Enggak ada minat, ujar Sjafrie seperti dikutip dari AJNN pada Jumat, 20 Februari 2026.
Enggak ada niat, lanjutnya menegaskan sikap pribadinya di tengah hiruk-pikuk politik yang mulai memanas menjelang kontestasi nasional.
Penegasan ini disampaikan Sjafrie di tengah merebaknya isu yang menyebutkan dirinya akan maju dalam pemilihan presiden tahun 2029.
Sjafrie bahkan sempat digadang-gadang oleh sejumlah kalangan sebagai calon wakil presiden yang potensial untuk mendampingi Prabowo Subianto.
Nama Sjafrie muncul dalam survei yang dilakukan oleh Indonesian Public Institute pada periode 30 Januari hingga 5 Februari 2026.

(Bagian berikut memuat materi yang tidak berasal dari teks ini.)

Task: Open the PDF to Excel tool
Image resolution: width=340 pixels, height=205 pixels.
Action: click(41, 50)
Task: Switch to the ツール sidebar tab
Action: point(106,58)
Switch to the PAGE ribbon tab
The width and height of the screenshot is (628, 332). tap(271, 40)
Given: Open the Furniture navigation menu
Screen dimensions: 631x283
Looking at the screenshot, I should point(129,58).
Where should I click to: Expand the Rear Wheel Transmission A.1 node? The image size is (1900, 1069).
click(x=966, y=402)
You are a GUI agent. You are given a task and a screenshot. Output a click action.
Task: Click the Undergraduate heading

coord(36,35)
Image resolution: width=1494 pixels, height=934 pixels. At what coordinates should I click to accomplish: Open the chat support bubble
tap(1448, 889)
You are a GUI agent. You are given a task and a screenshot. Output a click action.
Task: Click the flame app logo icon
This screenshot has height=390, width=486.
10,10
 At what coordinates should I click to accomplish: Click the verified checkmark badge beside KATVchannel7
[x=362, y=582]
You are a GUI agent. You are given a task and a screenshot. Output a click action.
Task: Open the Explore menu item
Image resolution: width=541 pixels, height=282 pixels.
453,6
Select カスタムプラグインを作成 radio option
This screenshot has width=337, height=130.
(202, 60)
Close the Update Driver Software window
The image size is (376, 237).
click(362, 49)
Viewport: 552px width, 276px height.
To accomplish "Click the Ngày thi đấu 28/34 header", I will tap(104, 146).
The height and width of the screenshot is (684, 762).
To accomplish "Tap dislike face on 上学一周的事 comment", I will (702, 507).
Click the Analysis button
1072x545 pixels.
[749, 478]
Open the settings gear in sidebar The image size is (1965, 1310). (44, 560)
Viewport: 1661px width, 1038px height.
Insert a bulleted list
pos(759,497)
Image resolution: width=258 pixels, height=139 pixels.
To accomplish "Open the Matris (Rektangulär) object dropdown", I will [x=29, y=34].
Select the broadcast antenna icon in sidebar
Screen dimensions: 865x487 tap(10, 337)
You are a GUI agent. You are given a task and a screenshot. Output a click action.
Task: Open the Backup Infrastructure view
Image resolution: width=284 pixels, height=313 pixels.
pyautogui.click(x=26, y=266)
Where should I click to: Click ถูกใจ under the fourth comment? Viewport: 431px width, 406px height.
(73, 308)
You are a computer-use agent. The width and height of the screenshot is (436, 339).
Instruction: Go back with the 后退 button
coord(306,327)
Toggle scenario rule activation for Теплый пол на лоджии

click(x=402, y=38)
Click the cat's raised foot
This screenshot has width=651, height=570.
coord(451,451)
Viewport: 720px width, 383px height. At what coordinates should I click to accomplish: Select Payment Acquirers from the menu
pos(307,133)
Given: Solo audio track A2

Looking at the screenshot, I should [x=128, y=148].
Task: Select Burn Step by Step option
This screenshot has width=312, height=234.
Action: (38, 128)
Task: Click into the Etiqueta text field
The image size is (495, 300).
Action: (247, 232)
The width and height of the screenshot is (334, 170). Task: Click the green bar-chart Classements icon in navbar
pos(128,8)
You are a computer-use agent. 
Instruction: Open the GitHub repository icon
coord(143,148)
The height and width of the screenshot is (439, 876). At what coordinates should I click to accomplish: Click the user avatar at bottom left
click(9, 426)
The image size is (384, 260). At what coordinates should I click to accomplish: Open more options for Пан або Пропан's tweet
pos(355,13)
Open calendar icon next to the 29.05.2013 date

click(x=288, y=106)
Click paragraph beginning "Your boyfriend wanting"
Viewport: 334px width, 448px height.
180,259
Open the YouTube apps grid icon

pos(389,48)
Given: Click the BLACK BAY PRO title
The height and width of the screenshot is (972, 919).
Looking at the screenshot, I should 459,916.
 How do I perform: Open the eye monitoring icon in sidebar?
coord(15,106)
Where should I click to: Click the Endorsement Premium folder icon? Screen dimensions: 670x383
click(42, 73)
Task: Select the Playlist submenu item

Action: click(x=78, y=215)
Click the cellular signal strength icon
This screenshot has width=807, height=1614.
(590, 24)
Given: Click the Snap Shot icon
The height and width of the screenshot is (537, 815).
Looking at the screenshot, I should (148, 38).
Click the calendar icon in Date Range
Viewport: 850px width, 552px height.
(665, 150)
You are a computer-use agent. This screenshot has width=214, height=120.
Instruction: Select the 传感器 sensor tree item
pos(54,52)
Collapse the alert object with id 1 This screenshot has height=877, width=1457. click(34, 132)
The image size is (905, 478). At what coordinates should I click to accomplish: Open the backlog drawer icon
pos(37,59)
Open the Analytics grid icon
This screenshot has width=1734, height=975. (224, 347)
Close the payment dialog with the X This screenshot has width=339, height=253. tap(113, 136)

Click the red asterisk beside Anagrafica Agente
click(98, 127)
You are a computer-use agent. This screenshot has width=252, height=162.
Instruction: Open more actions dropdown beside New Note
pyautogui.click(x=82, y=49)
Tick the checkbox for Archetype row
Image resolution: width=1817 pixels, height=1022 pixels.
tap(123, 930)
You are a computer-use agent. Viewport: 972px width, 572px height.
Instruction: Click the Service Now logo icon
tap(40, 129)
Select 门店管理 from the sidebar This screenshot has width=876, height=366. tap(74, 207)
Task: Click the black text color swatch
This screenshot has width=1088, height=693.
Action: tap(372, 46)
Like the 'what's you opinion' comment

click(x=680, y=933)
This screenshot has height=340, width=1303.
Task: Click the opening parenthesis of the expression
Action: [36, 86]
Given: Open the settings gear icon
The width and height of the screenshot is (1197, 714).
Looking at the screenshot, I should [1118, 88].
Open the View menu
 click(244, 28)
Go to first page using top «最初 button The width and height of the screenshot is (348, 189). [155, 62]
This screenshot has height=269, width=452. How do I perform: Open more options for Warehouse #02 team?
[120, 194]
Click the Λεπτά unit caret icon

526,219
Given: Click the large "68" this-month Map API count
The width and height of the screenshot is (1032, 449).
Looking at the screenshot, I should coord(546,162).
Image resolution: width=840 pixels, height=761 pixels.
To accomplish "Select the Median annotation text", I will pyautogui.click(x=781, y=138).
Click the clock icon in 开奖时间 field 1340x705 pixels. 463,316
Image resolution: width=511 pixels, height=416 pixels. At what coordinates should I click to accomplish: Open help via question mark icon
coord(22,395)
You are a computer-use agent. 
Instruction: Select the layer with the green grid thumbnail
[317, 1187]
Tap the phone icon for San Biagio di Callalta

Dalam survei tersebut, Sjafrie muncul bersama dengan Menteri Keuangan Purbaya Yudhi Sadewa, Gubernur Jawa Barat Dedi Mulyadi, hingga Gubernur Maluku Utara Sherly Tjoanda sebagai kandidat potensial untuk pemilihan presiden tahun 2029.
Sejumlah pandangan pun kemudian bermunculan dari para pengamat politik terkait peluang dan elektabilitas tokoh-tokoh yang masuk dalam bursa calon tersebut.
Salah satunya adalah pengamat politik dari Lingkaran Madani, Ray Rangkuti, yang menilai peluang untuk memasangkan Prabowo Subianto dan Sjafrie Sjamsoeddin sangat kecil.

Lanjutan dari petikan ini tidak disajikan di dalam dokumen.